U.S. Patent Publication US 2007/0172548 A1 (Jul. 26, 2007) to Cale discloses a method to produce a heat-stable concentrated milk product by first forewarming a dairy liquid at a temperature of about at least about 60° C. for a time sufficient to effect a reduction of pH 4.6 soluble proteins. At low forewarming temperatures at about 60° C., Cale describes forewarming times of several hours. At higher temperatures, Cale describes lower times. For example, forewarming between about 70° C. and about 100° C. is described as requiring about 0.5 to about 20 minutes. Further concentration is then carried out by ultrafiltration either with or without diafiltration resulting in an intermediate dairy liquid having at least about 8.5 percent total protein. Stabilizers and mouthfeel enhancers are then added to the intermediate dairy liquid prior to sterilization. This composition is resistant to gelation and browning during sterilization and resistant to gelation and browning for at least about six months under ambient conditions.
As described in Cale, it is commonly believed that forewarming is a necessary process step in order to achieve the extended shelf-life of dairy concentrates. Cale describes that when an untreated dairy product (having both casein and whey proteins) is exposed to heat treatment, such as forewarming, it is believed that the whey proteins crosslink with the casein proteins (i.e., the κ-casein) present on the outer surface of casein micelles in the milk. Cale explains that such crosslinking accomplishes at least two effects. First, the interaction removes many of the whey proteins from solution, which is described as being important because whey protein can be very reactive at high temperatures, such as those experienced in sterilization. Secondly, as the casein micelles become coated with the serum or whey proteins, casein-casein interactions can be reduced or minimized, which is described as likely reducing the tendency of thermally induced milk gels to form.

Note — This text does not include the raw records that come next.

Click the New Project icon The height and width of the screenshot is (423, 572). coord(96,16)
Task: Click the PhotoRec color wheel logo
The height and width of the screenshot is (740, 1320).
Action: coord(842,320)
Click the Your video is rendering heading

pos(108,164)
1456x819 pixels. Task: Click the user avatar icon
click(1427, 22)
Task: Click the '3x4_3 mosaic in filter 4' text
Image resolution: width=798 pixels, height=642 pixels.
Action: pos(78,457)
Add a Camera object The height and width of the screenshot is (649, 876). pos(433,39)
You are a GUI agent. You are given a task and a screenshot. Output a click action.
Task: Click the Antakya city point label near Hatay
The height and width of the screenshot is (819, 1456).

Other types of concentration techniques for milk are known, but each technique generally has limited success in achieving shelf-stable or organoleptic pleasing concentrates. For example, Tziboula et al., “Microfiltration of milk with ceramic membranes: Influence on casein composition and heat stability,” Milchwissenschaft, 53(1):8-11, 1998 describes materials and methods directed to microfiltration of skim milk. Tziboula describes that the microfiltration of milk produces a retentate having both casein and whey, but also indicates that the whey in the retentate and permeate are in the same amounts. Tziboula concludes, however, the resultant retentates are generally less resistant to heat treatment as compared to the permeate or the starting milk source. Tziboula makes no provision for removing lactose from the retentates.